こうして一覧すると、《思い過ごすものたち》シリーズは、それらが並列されるということ自体において、物理的因果性の有無が宙吊りにされる。それぞれ因果にかんする性格はてんでばらばらで、むしろ共通するのは「映像をそれ自体で見たときの非現象性が、情報・機能をつうじて現象的世界のものごとを関係している」ことであり、つまり、そこに付随する現象──風と揺れ、流水、鉛筆の回転──によって、映像のその非現象的でしかない動きが「なんらかの現象的時間に拠っているかのように」見える。それは、「二つの存在論的に隔たった時間を、プログラムが存在論的に関係づけているのが、現象的に認知される」というここまでの文法の逆転であり、「現象的に、存在論的な関係づけのような類似関係が認知されるとき、その物理的現象が起きているわたしたちの時間とは存在論的に隔たった時間のようなものが錯覚される」という仕組みだ。それは筒井康隆『虚人たち』の空白ページにも見られるような仕組みとも言える。
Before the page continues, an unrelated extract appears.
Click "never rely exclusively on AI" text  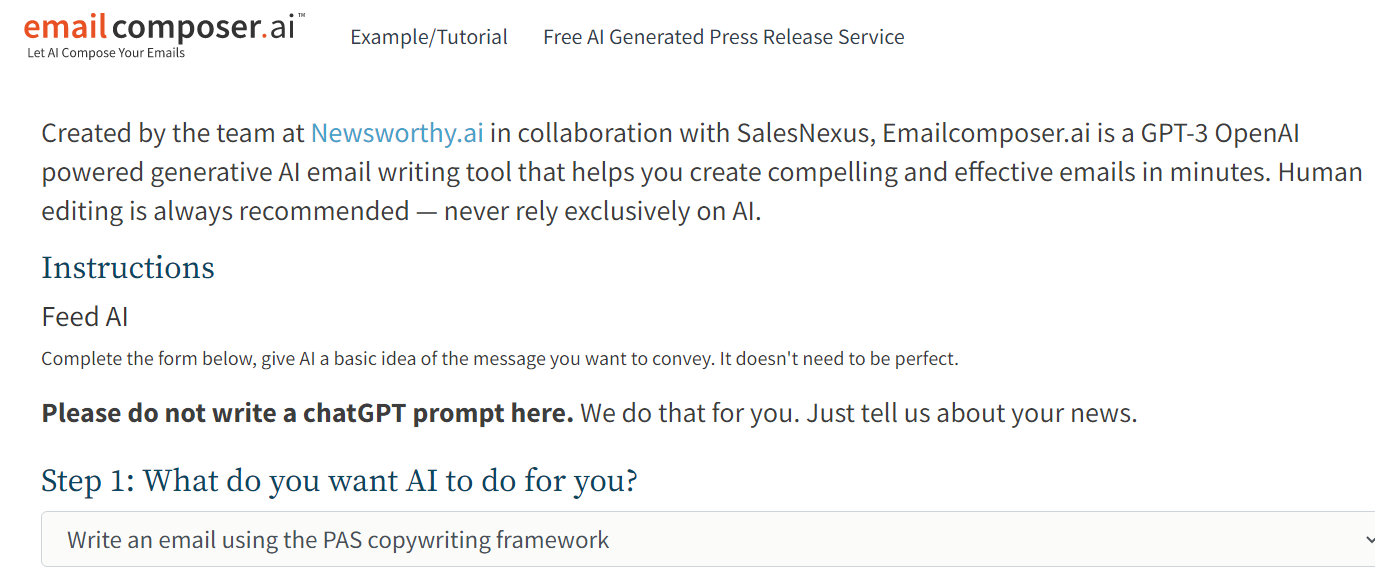point(602,211)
この仕掛けがとくに、ささやかだが意味内容をもつ3DCGにおいて、そのなかの空間に時間が流れているような感覚に結実する。結局無秩序な文字列と名指しでしかなく、ささいなフィクション的内容ももてないような《B》では、「まるでiPadがVOLVIC、VOLVICと喃語から言語を獲得しているようだ」という物語を外部から読み込まないかぎりは、強い時間性はなかなか生まれないだろう(これは想像力として面白いモチーフだが、ここでは措く)。また《C》の地図もまた空間をともなうフィクション性を読み込みづらい(それが3D表示だったり、あるいはストリートビュー上を移動していたら、もう少しそこに時間性を錯覚できるかもしれない)。そうして、その後の作品《物的証拠》《スキンケア》では、《A》を受け継いだ3DCGが、時間の容れ-物-候補として主要なメディウムとして利用されるのである。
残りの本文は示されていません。